■ Exercise instructions: How many of the lines in the data contain "click"? Give only the number.

Items from a dataset

· · · · · · ·

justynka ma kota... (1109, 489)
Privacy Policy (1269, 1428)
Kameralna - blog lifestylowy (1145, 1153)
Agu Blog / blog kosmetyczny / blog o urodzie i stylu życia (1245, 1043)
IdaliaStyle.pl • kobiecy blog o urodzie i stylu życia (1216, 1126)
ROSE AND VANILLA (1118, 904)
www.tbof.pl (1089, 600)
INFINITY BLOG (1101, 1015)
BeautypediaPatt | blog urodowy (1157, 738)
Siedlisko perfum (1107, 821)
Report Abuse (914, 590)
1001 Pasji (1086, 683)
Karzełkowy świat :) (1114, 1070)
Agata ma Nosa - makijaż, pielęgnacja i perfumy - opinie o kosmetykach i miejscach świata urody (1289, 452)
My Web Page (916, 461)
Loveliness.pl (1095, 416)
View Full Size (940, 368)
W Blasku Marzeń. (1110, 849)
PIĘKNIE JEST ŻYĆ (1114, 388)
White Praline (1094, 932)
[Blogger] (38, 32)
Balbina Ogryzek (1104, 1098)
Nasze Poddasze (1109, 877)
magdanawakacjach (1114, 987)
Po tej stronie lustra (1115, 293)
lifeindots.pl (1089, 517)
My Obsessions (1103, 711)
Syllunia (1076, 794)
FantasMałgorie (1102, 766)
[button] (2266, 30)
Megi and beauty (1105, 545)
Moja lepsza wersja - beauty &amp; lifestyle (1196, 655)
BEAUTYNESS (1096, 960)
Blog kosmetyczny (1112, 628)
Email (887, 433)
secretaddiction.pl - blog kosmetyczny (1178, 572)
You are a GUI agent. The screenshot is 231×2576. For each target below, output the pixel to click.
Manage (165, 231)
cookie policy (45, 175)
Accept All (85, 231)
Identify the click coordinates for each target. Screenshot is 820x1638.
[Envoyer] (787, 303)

· · · · · · ·

■ Response area: 2